In RADV, a special optimization was added which uses indirectCount in DGC as a predicate when possible. This lets us skip over the prepare cmdbuffer as well as the INDIRECT_BUFFER execution which is about 10x faster than spawning a small CS, adding extra sync and then executing a NOP-ed out indirect buffer.
We can take advantage of this by doing our own prologue which scans through the ExecuteIndirect buffer in the scenario where non-indirect count is used. Using indirect count is not slower than direct count at all.
To make this efficient, this PR refactors the command buffer emit system so that instead of having one init command buffer and one "real" command buffer, we have N sequences of this pattern. This allows us to split a command stream when observing an INDIRECT_ARGUMENT barrier, and we can batch up any patch CS easily. For example, given a D3D12 command stream like:
- CS to generate indirect arguments
- ResourceBarrier(UAV -> INDIRECT_ARGUMENT)
- ExecuteIndirect (arg0, command_count = 16)
- ExecuteIndirect (arg1, command_count = 16)
- ExecuteIndirect (arg2, command_count = 16)
- ExecuteIndirect (arg3, command_count = 16)
we can now transform this into:
iteration[0].vk_cmd_buffer:
- CS to generate
- UAV -> INDIRECT_ARGUMENT
- Begin new sequence
iteration[1].vk_init_buffer:
- Scan arg0 (emit count 0 if all empty draws)
- Scan arg1 (emit count 0 if all empty draws)
- Scan arg2 (emit count 0 if all empty draws)
- Scan arg3 (emit count 0 if all empty draws)
- CS -> INDIRECT_ARGUMENT
iteration[1].vk_cmd_buffer:
- ExecuteIndirect(arg0, count0) (over 10x faster throughput if we can predicate out work)
- ExecuteIndirect(arg0, count0)
- ExecuteIndirect(arg0, count0)
- ExecuteIndirect(arg0, count0)
This kind of command reordering can be extended later to whatever use case we have in mind, but reordering indirect work is the main important case I think.
As a heuristic, splitting command buffers isn't ideal, so we only consider a split if a device ever created a fancy execute indirect command signature and existing content outside Halo and Starfield should not observe any difference in behavior here."
To me, this does not look like the work of a couch expert.

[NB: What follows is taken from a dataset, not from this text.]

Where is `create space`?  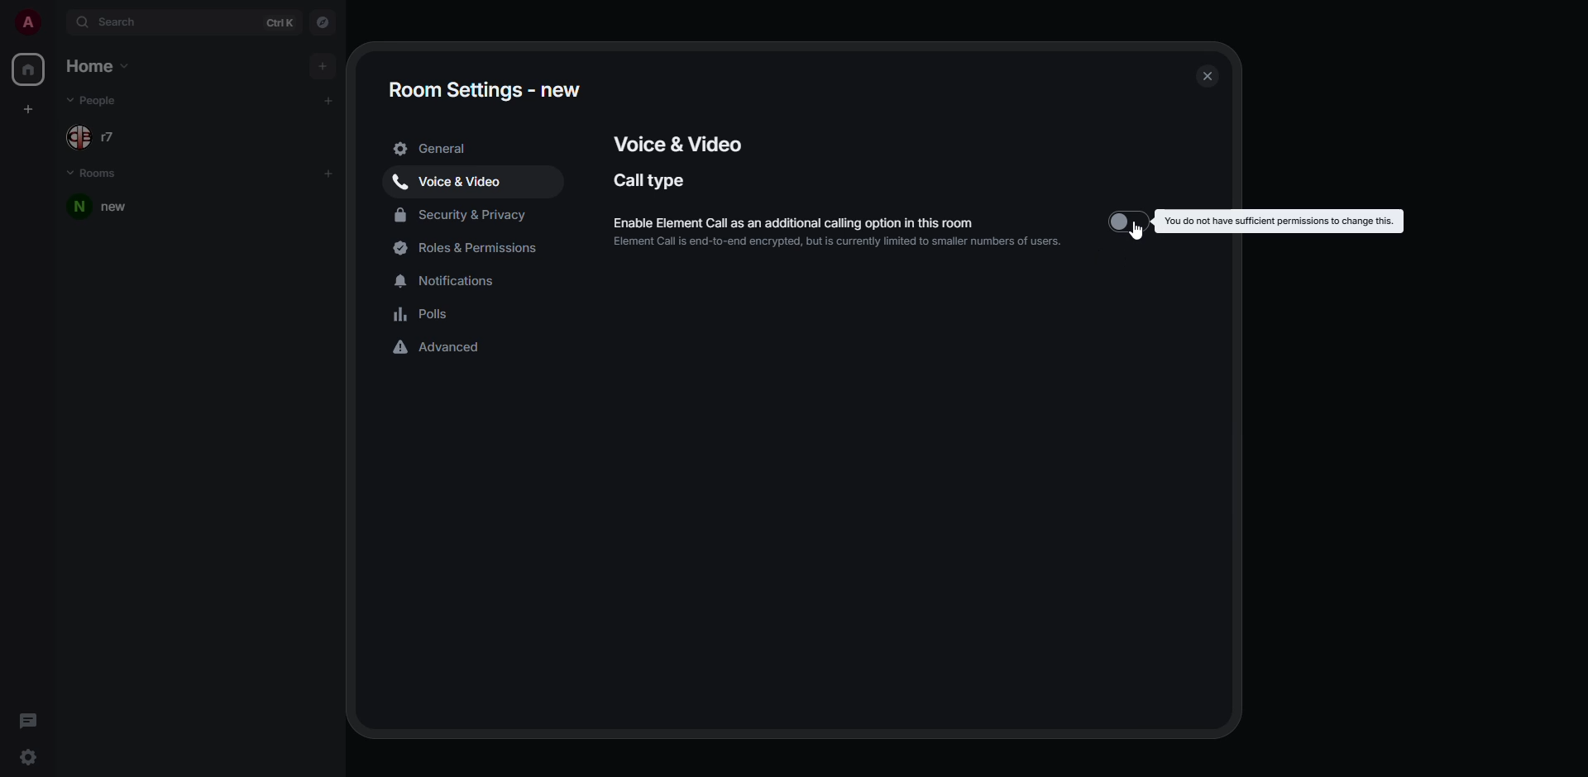
create space is located at coordinates (31, 109).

And now there are more reports from AMD and NV sides of the fence:
AMD's previous-generation (RDNA 2) Radeon RX 6800 XT, when paired with a 12th Gen Intel Core i9-12900K processor, offers up to 46 percent faster performance than the NVIDIA GeForce RTX 3080 for Starfield on similar hardware at ultra settings. This is according to a new, 32-minute analysis of the...
www.thefpsreview.com
Sure we've seen games in the distant past that greatly favored NV cards over AMD but recently that has not been true to the degree of 46% when not using NV-specific hardware (i.e. RT and Tensor cores). In terms of rasterization, many recent similar tier cards are often within 20% and sometimes even single-digit ranges so a 46% difference is a flag.
and
Starfield players who want to see all of the game's effects on PC may need to switch to something other than AMD graphics. According to a "Dear AMD Card User" post on the official Starfield subreddit that has been gaining traction, red team's GPUs are failing to render local stars from any...
www.thefpsreview.com
The bottom line is that even as Bethesda puckered up to smooch AMD you-know-where, it needs to get some patches out. The game, for no reason anyone can clearly identify why, does not run well on NV cards and now reports are surfacing that it has other issues on AMD cards. Perhaps Todd's crew were too scared to inform him of the facts before release and before he tried to throw PC users under the bus.